╭─ Bagian Teks

Pusat Persemaian Sriwijaya Kemampo Targetkan 10 Juta Batang Bibit per Tahun

PALEMBANG, SIMBUR – Provinsi Sumatera Selatan akhirnya resmi memiliki pusat persemaian benih dan bibit nasional. Ternyata lokasinya terletak di hutan wisata Kemampo, Desa Kayu Are, Kabupaten Banyuasin. Bukan di Kebun Raya Sriwijaya Kabupaten Ogan Ilir, sebagaimana disebut sebelumnya oleh Dinas Kehutanan Sumsel. Pusat Persemaian Sriwijaya Kemampo ini menargetkan produksi 10 juta batang bibit per tahun.

Dikonfirmasi, Kepala Dinas Kehutanan Sumsel Pandji Tjahjanto mengatakan, kerja sama antara pemerintah dengan swasta telah ditandatangani. Berarti program pusat persemaian benih nasional di Sumatera Selatan sudah mulai dijalankan. “Hari ini sudah dilakukan penandatanganan nota kesepakatan Pembangunan Pusat Persemaian Kemampo. Terletak di Desa Kayu Are, Kabupaten Banyuasin, antara KLHK dengan APP Sinar Mas,” ungkap Pandji kepada Simbur, Selasa (6/9).

Pandji menambahkan, pusat persemaian tersebut dapat memproduksi 10 juta batang bibit setiap tahun. Di samping itu, lokasinya tidak terlalu jauh dari Palembang, ibu kota Provinsi Sumatera Selatan. “Kapasitas pusat persemaian direncanakan 10 juta batang bibit per tahun. Lokasi pusat Persemaian Sriwijaya Kemampo berada di Kawasan Hutan dengan Tujuan Khusus (KHDTK) Kemampo. Letaknya tidak terlalu jauh dari Kota Palembang,” terangnya.

Diwartakan, Pusat Persemaian Sriwijaya Kemampo diluncurkan Menteri Lingkungan Hidup dan Kehutanan (LHK) Siti Nurbaya di Jakarta pada Selasa (6/9). “Terus gelorakan semangat dan komitmen serta kerja nyata untuk pemulihan lingkungan dan pembangunan nasional dan daerah dengan prinsip pelestarian lingkungan,” ungkap Menteri Siti Nurbaya.

Sementara itu, Managing Director APP Sinar Mas, Suhendra Wiriadinata menjelaskan, upaya pembangunan hutan tropis menjadi hal prioritas bersama. Program ini menjadi salah satu ungkapan terima kasih Sinar Mas yang kini telah beroperasi di Bumi Sriwijaya. “Program pemulihan lingkungan yang menjadi tantangan saat ini adalah pemulihan lahan-lahan kritis atau yang terdegradasi dalam rangka mendukung program  Folu Net Sink 2030,” ujarnya.

╰─

## Tugas a
Jawablah pertanyaan berikut berdasarkan berita tentang Pusat Persemaian Sriwijaya Kemampo.
(i) Di desa dan kabupaten mana pusat persemaian itu terletak?
(ii) Siapa yang meluncurkan pusat persemaian itu, dan di kota mana?
(iii) Program apa yang didukung oleh pemulihan lahan kritis menurut Suhendra Wiriadinata?
Catatan berikut tidak ada hubungannya dengan berita di atas.

╭─ Bahan yang Disediakan

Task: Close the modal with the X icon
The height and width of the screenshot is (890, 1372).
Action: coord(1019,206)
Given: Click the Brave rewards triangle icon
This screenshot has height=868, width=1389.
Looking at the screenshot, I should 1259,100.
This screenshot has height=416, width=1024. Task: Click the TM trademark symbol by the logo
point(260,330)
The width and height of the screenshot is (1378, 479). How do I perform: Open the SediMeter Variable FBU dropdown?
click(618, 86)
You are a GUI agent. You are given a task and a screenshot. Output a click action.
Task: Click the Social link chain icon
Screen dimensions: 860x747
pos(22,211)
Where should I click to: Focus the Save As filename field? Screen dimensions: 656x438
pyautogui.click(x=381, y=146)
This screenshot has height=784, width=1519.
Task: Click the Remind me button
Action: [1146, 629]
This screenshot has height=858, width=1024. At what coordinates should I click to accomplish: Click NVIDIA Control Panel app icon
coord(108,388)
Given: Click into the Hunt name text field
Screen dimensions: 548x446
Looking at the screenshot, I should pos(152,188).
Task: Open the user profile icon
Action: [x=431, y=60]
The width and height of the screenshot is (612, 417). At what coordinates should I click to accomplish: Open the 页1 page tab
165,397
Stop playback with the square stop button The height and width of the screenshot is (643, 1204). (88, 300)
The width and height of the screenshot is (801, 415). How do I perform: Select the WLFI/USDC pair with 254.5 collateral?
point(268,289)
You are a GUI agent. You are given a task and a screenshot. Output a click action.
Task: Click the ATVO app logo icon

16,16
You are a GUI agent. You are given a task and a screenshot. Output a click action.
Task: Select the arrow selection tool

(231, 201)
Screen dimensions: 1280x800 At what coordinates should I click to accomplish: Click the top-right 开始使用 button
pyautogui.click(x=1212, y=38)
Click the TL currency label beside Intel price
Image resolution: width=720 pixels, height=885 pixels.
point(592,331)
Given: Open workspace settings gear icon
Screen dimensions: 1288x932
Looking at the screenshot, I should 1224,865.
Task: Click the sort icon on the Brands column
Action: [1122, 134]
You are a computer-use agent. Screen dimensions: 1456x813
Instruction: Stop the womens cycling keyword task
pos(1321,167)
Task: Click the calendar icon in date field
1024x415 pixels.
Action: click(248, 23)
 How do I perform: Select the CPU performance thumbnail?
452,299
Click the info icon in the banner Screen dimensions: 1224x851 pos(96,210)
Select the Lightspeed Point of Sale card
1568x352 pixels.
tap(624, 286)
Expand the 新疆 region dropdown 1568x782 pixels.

╰─

## Tugas b
Tulis ulang catatan dari baris yang memuat "You are a computer-use" sampai akhir catatan, kedua ujungnya termasuk, dengan mengganti "icon" menjadi "symbol" dan membiarkan bagian lain tetap sama.

## Jawaban Tugas a
(i) Desa Kayu Are, Kabupaten Banyuasin.
(ii) Menteri Lingkungan Hidup dan Kehutanan Siti Nurbaya, di Jakarta.
(iii) Program Folu Net Sink 2030.

## Jawaban Tugas b
You are a computer-use agent. Screen dimensions: 1456x813
Instruction: Stop the womens cycling keyword task
pos(1321,167)
Task: Click the calendar symbol in date field
1024x415 pixels.
Action: click(248, 23)
 How do I perform: Select the CPU performance thumbnail?
452,299
Click the info symbol in the banner Screen dimensions: 1224x851 pos(96,210)
Select the Lightspeed Point of Sale card
1568x352 pixels.
tap(624, 286)
Expand the 新疆 region dropdown 1568x782 pixels.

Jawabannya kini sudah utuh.